C'est du moins ce que nous apprend Patrick Zylberman dans ce document de 2011( http://www.afsp.info/congres2011/sectionsthematiques/st23/st23zylberman.pdf ), document qui a trouvé à s'épandre dans la forme d'un livre "Tempêtes microbiennes: Essai sur la politique de sécurité sanitaire dans le monde transatlantique". Ayant de l'ouvrage à ne plus savoir qu'en faire , je me suis abstenu d'en faire immédiatement l'acquisition. Je le mentionne toutefois ici car il me semble que ce livre aborde des sujets pandémiquement débattus.

Attention ! une des dernières phrases peut donner la jaunisse : "Et puis quoi ! de nos jours, pour un gouvernement, il importe avant tout de ne pas être pris en flagrant délit de naïveté, d’indifférence ou d’impréparation."

Anonyme a dit…

Faut-il préparer le goudron et les plumes ?

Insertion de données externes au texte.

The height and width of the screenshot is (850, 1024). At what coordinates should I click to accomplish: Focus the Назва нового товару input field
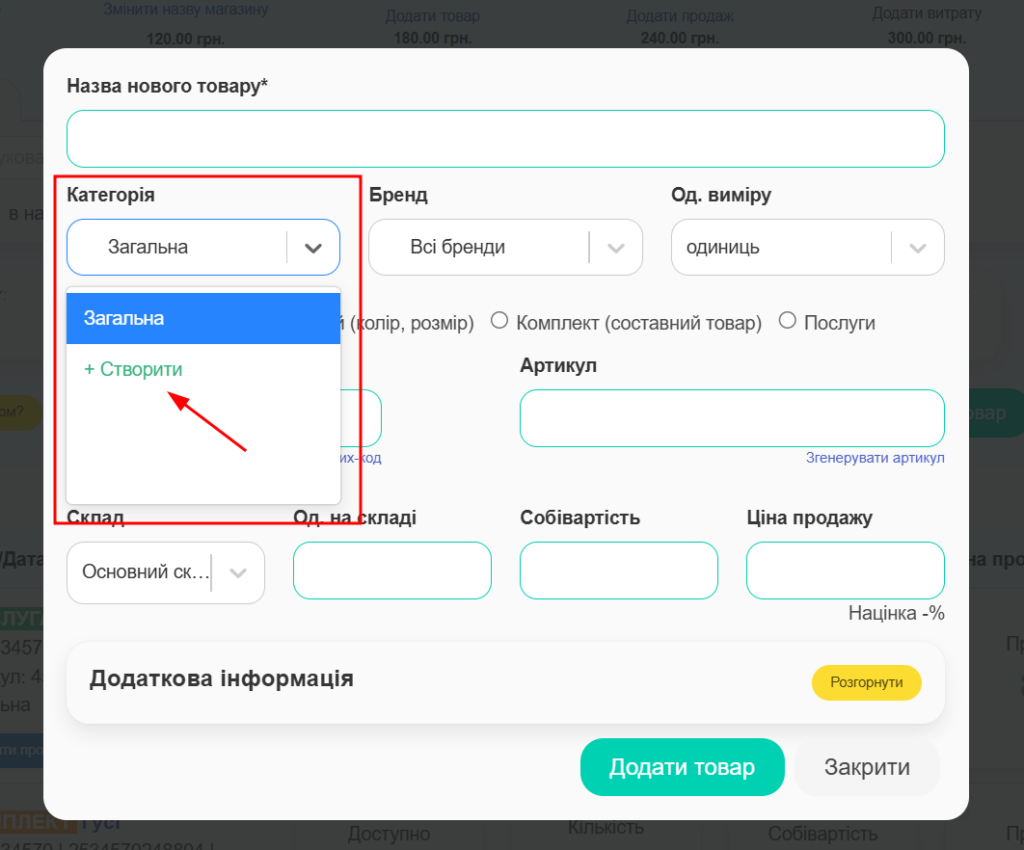pyautogui.click(x=505, y=139)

http://www.lemonde.fr/sciences/article/2013/02/21/bitume-un-toxique-professionnel_1836600_1650684.html

Anonyme a dit…

« Il ne suffit pas que de bonne volonté et de travail pour faire avancer les lois. L’association Fondation Sciences Citoyennes (FSC) vient de l’apprendre à ses dépends. Après plusieurs années de travail, elle avait mis au point en 2010 une proposition de loi sur les lanceurs d’alerte et l’expertise. Méprisée par l’ancien gouvernement, cette proposition a été reprise mais complètement dénaturée par le nouveau. Récit d’un détricotage en règle.»